Home and Community Care Digest

Home and Community Care Digest February 2004 : 0-0

Has the 'medicalization' of care led to the social exclusion of chronic care users?


In recent years, governments have grappled with the increasing demands placed on health care systems by shifting care from institutions to the community, particularly for patients with chronic conditions. The author argues that this process of rationing results in the social exclusion of chronic care users. She also finds that this rationing is one aspect of a larger trend towards understanding need in exclusively medical -- as opposed to broader social -- terms. This trend is a result of the pre-eminent position given to the medical profession in both the determination of need and the funding of care based on clical rather than social needs. Government's emphasis on universality of care, as defined by medical need, risks exacerbating the exclusion of those with social care needs.
Background: Since the 1990 reform of the National Health Service (NHS) Act, Britain has undergone a process of redefining national health care priorities similar to that underway in Canada. Each of the Canadian and British reform efforts responds to the same demographic and economic pressures, as well as to funding structures that advantage acute care and the medical profession, over chronic care and caring professions. The author examines the division between chronic and acute care, focusing on the elderly. She argues that shifting chronic care from institutions to the community results in the social exclusion of chronic care users.

Methods: A sociological approach is used to examine the chronic care landscape in Britain. The evolution of legislation defining publicly funded care is reviewed in the context of changing definitions of clinical need, and the implications for chronic care. The author also highlights literature that addresses the professional division of labour in chronic care, as well as the growing trend toward emphasizing the medical and scientific aspects of care over its social ones.

Findings: The shift from 'moral' to 'medical' definitions of need over the last century has created a class of chronic care users that has been subject to exclusion from the social, economic, and political spheres which determine social integration. Through the early 20th century, chronic care was provided under the Elizabethan Poor Laws to those whose need was determined to meet health, economic, or social criteria. The advent of the NHS and National Assistance Acts changed this determination of need by empowering the medical profession to define need as purely clinical, excluding social factors. Yet the NHS Act, similar to the Canada Health Act, emphasizes universality and stipulates that access to care be determined by 'clinical need alone', rather than 'ability to pay'. Those with economic or social need for chronic care can thus be excluded under the justification of universality.
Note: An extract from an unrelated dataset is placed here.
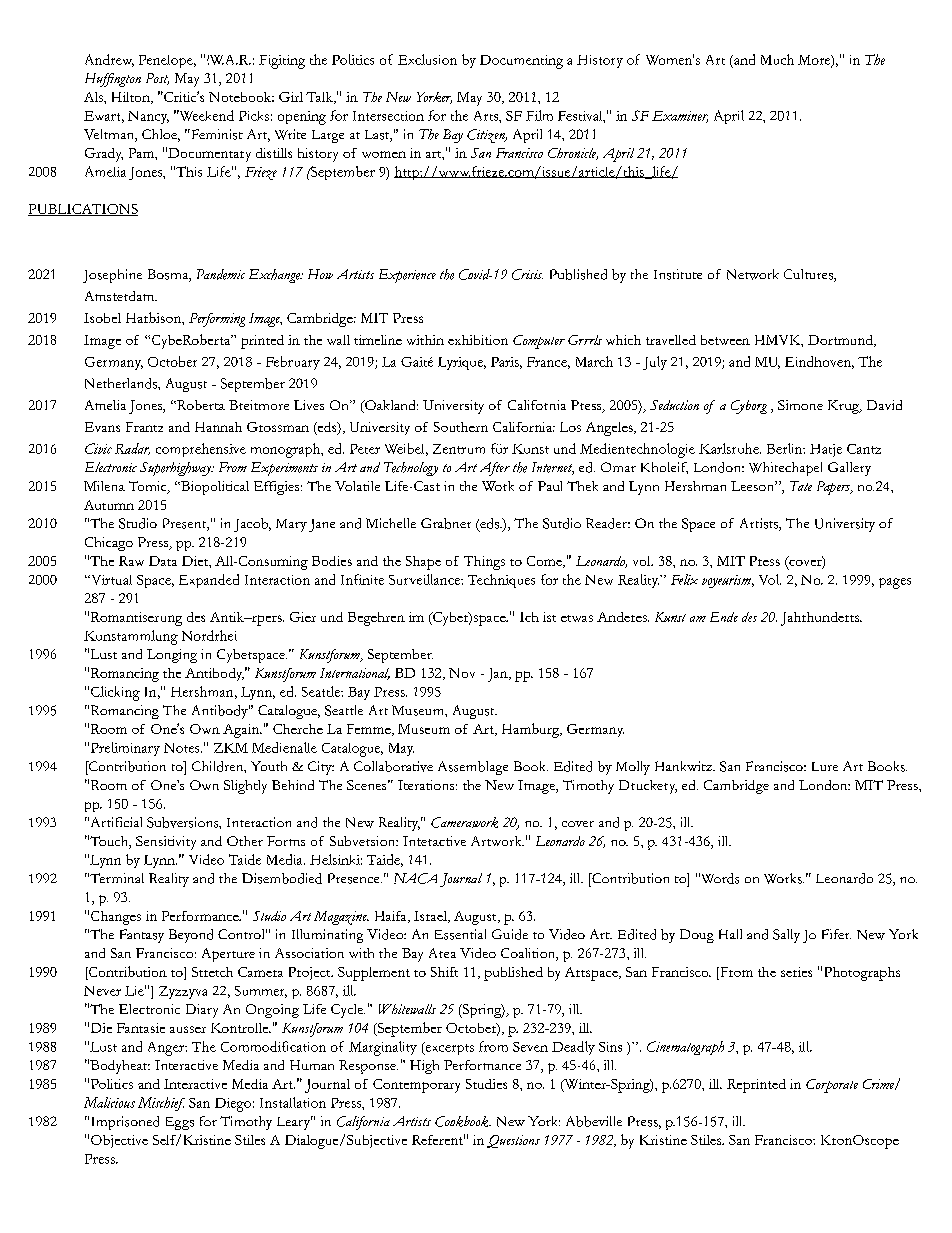 The height and width of the image is (1233, 952). I want to click on Post, so click(157, 79).
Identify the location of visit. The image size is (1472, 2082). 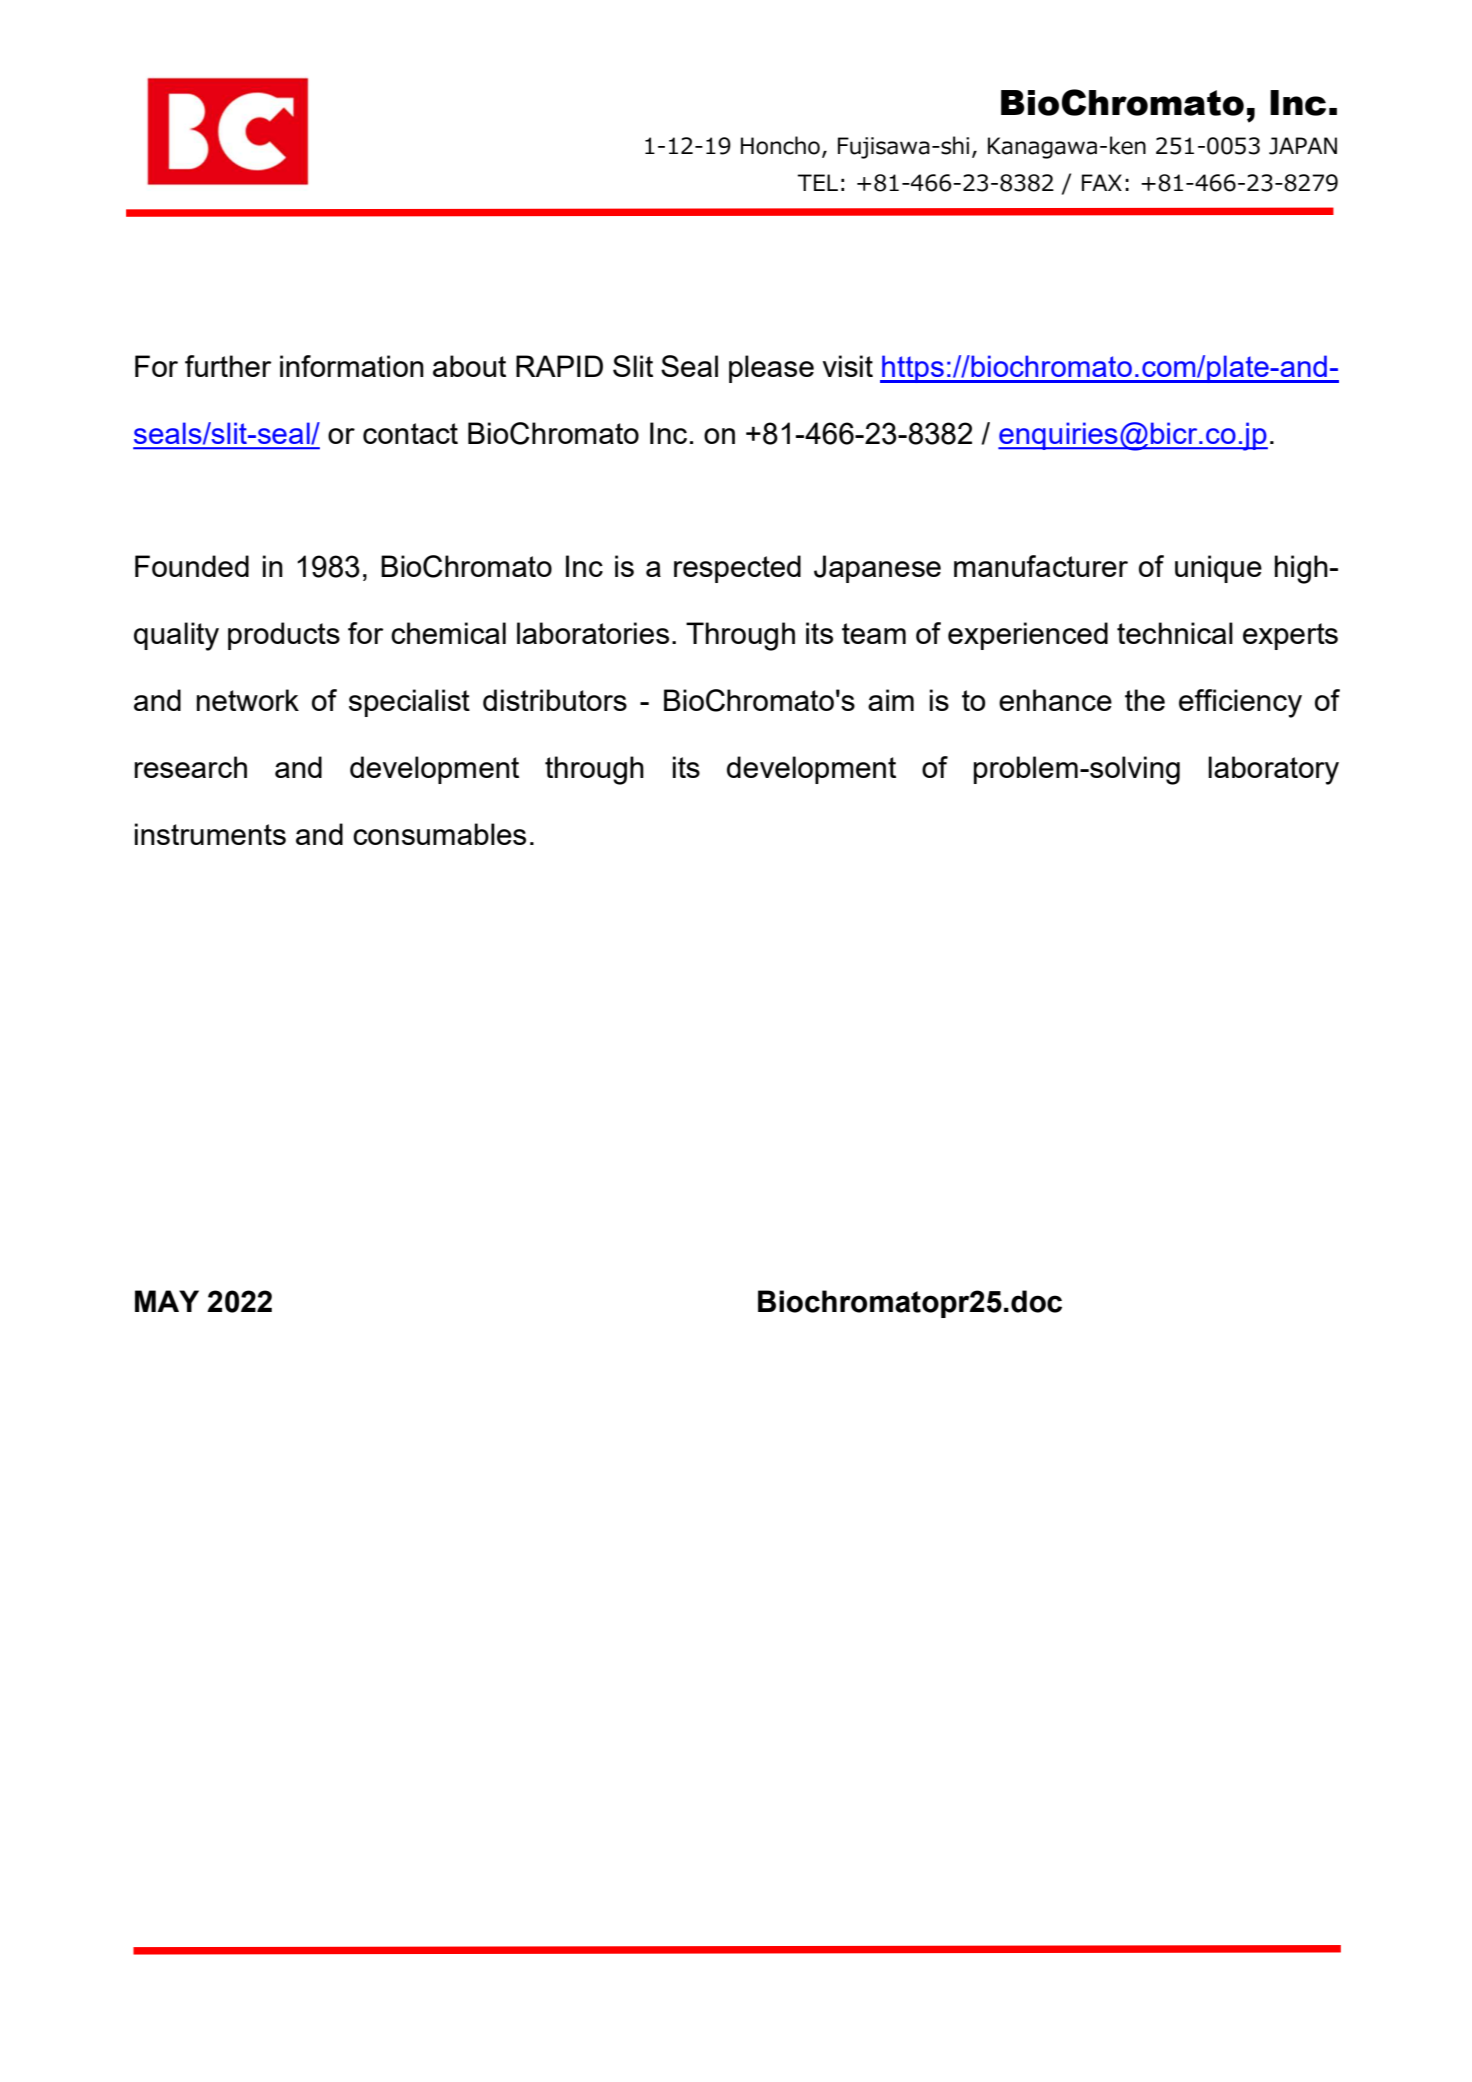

The social exclusion of the chronic care class is reflected in the subordination of caregivers under a professional hierarchy that places specialist physicians at the top and social caregivers at the bottom. Doctors and nurses prefer working in acute hospital wards over chronic ones because of greater perceived professional status and dramatic results associated with treating acute patients. Geriatric medicine has been unable to obtain specialty status, and patients are managed by subordinate 'geriatric teams'. The trend towards 'medicalization' of care presents two faces to the elderly: an expansionist face, where more acute procedures, such as joint replacements and cataract surgeries, are available; and an exclusive face, where non-medical determinants of need are no longer considered in allocation of care.

Conclusions: The rationing of health care that has favoured acute, medical care over chronic, social care has led to the social exclusion of a class of chronic care users, dominated by the elderly. Legislative changes and the hierarchy of caregiving professions have contributed to a shift in society's understanding of the moral needs of the aged. Government's emphasis on universality, where need is narrowly defined in clinical terms, does not protect against age discrimination, and may lead to its exacerbation.

Reference: Simms M. "Opening the Black Box of Rationing Care in Later Life: The Case of 'Community Care' in Britain". Journal of Aging and Health, 2003; 15 (4), 713-737.